Çoğumuzun hatırlayacağı gibi pek çok ülkede özellikle de pandeminin ilk dönemlerinde özellikle Çinlilere karşı yoğun bir nefret söylemi yaşandı. Her ne kadar DSÖ, virüsün herhangi bir ırk veya coğrafya ile ilişkilendirilmemesi gerektiğini ifade etse de, dönemin ABD Başkanı Donald Trump’ın ilk kez 16 Mart 2020’de kullandığı “Çin Virüsü” söylemi sosyal medyada karşılık buldu ve ırkçı söylemlerin artmasına neden oldu (Reja, 2021). Japonya’da Çinli turistlere karşı “Çinliler Japonya’ya Gelmeyin” (#ChineseDon’tCometoJapan) etiketi sosyal medyada yayılırken, İtalya, Kanada gibi ülkelerde Çinli ailelere saldırılar söz konusuydu. Çin restoranları da bu dönemde ekonomik açıdan ciddi zarara uğramaktaydı. Salgının ilk dönemlerinde yaşanan bu olumsuzlukların, Türkiye’de de dışlama ve saldırılara dönüştüğü örneklere de rastlamak mümkün.

 

ÖNERİ – İZLEYELİM
Türkiye’de yaşayan Çinlilerin hazırladığı, Çin Vizyon Ekibinin çektiği “Virüsü Dışla, Çinliyi Değil” videosunu izleyebilirsiniz.

 

Gerçeğin ve bilimselliğin tartışmalı hale geldiği hakikat sonrası çağda geldiğimiz şu noktada, popülist söylemleri güçlendiren, kutuplaşmayı körükleyen ve demokratik kazanımlara zarar veren yanlış bilgilerin rağbet gördüğüne ve hızla paylaşıldığına şahit oluyoruz (Erdoğan & Uyan-Semerci, 2020). Bilginin böylesi kolay üretilebilir hale gelmesi, bu kolaylığın yol açtığı olumsuz etkileri ve bazen geri dönülemez sonuçları önleyebilmek için farklı müdahale araçlarına ve mücadele alanlarına ihtiyacı ortaya çıkarıyor. Biz de tüm bu kavramları detaylıca düşünebilmeyi, tartışabilmeyi ve mücadeleye katkı sunabilmeyi önemsiyoruz.

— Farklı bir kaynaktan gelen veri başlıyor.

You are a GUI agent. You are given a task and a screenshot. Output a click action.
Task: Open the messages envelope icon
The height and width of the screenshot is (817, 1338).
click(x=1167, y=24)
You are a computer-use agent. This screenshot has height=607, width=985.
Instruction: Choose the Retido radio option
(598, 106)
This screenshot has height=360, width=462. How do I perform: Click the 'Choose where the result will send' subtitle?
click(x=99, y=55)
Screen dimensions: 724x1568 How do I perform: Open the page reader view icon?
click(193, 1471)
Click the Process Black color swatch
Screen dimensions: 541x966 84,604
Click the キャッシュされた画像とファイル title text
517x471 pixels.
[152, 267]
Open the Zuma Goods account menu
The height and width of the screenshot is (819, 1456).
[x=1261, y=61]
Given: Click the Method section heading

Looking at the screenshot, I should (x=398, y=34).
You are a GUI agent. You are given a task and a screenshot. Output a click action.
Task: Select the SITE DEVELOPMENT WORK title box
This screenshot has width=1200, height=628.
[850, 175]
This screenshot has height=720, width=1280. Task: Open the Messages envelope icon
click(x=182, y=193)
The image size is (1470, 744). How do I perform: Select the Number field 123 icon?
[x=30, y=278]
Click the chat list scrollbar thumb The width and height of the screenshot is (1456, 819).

Pandemi döneminde yaşadığımız infodemi ilk değildi; son da olmayacak. Gündelik hayatımızda, sosyal medyada bilgi düzensizliklerine (information disorders) yol açan birçok yanlış bilgiyle karşılaşıyoruz. İletişimde yaşanan tüm bu kargaşayı kısaca bilgi düzensizlikleri çatı kavramı ile ele alacağız. Yanlış bilgilerin hangi aktör tarafından hangi motivasyonlarla yayıldığını ve yanlış bilgilerin karşımıza ne türde çıkabileceğini incelemek hem yanlış bilgilerin nasıl yayıldığını anlamamızı hem de hızla farketmemizi sağlayabilir.